There is interest from the community in the use of self help and complementary therapies for depression. This review examined the currently available evidence supporting the use of acupuncture to treat depression.

Objectives: 

To examine the effectiveness and adverse effects of acupuncture in the treatment for depression.

Search strategy: 

The following databases were searched: CCDAN-CTR, Cochrane Central Register of Controlled Trials (CENTRAL), MEDLINE (1966 to Dec 2008), EMBASE (1980 to Dec 2008), PSYCINFO (1874 to Dec 2008), the Database of Abstracts of Reviews of Effectiveness (DARE), CINAHL (1980 to Dec 2008), Wan Fang database (to Dec 2008). The following terms were used: depression, depressive disorder, dysthymic disorder and acupuncture.

Selection criteria: 

Inclusion criteria included all published and unpublished randomised controlled trials comparing acupuncture with sham acupuncture, no treatment, pharmacological treatment, other structured psychotherapies (cognitive behavioural therapy, psychotherapy or counselling), or standard care. The following modes of treatment were included: acupuncture, electro acupuncture or laser acupuncture. The participants included adult men and women with depression defined by clinical state description, or diagnosed by the Diagnostic and Statistical Manual (DSM-IV), Research Diagnostic Criteria (RDC), International Classification of Disease (ICD) or the Criteria for Classification and Diagnosis of Mental Diseases CCMD-3-R.

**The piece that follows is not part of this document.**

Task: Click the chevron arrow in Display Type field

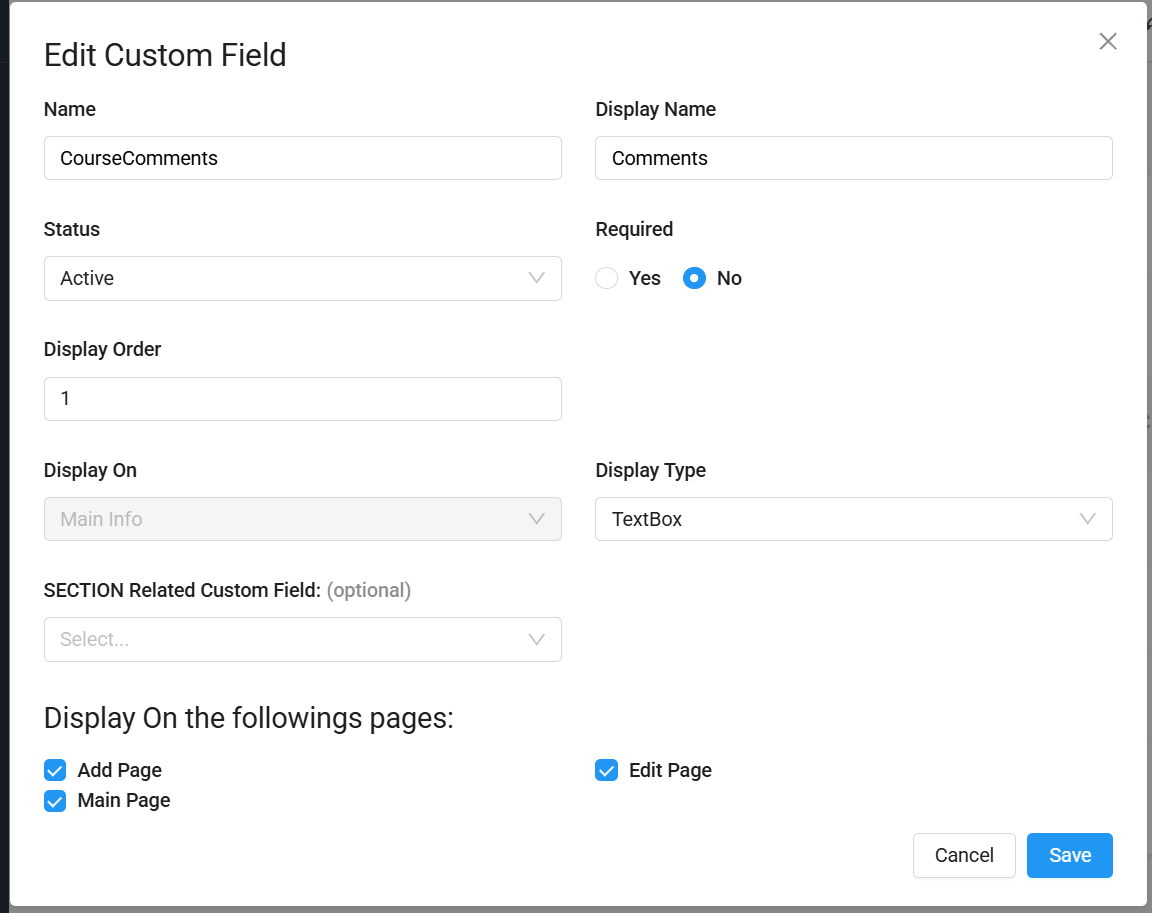Action: click(x=1088, y=519)
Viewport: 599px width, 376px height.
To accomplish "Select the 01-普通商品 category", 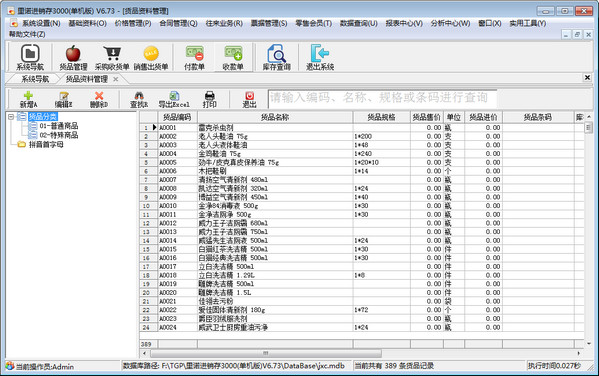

Data collection and analysis: 

Meta-analyses were performed using relative risk for dichotomous outcomes and standard mean differences for continuous outcomes, with 95% confidence intervals. Primary outcomes were reduction in the severity of depression, measured by self rating scales, or by clinician rated scales and an improvement in depression defined as remission versus no remission.

Main results: 

This review is an update and now contains data from 30 studies. Following recent searches, 23 new studies have been added and a further 11 trials were excluded (due to suboptimal doses of medication, no clinical outcomes, insufficient reporting). Thirty trials with 2,812 participants are included in the meta-analysis.

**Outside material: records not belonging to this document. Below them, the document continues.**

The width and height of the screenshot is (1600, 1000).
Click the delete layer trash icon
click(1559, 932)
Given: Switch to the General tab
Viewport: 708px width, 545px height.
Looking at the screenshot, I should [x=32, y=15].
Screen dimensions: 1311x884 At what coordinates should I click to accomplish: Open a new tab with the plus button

There was a high risk of bias in the majority of trials. There was insufficient evidence of a consistent beneficial effect from acupuncture compared with a wait list control or sham acupuncture control. Two trials found acupuncture may have an additive benefit when combined with medication compared with medication alone. A subgroup of participants with depression as a co-morbidity experienced a reduction in depression with manual acupuncture compared with SSRIs (RR 1.66, 95%CI 1.03, 2.68) (three trials, 94 participants). The majority of trials compared manual and electro acupuncture with medication and found no effect between groups.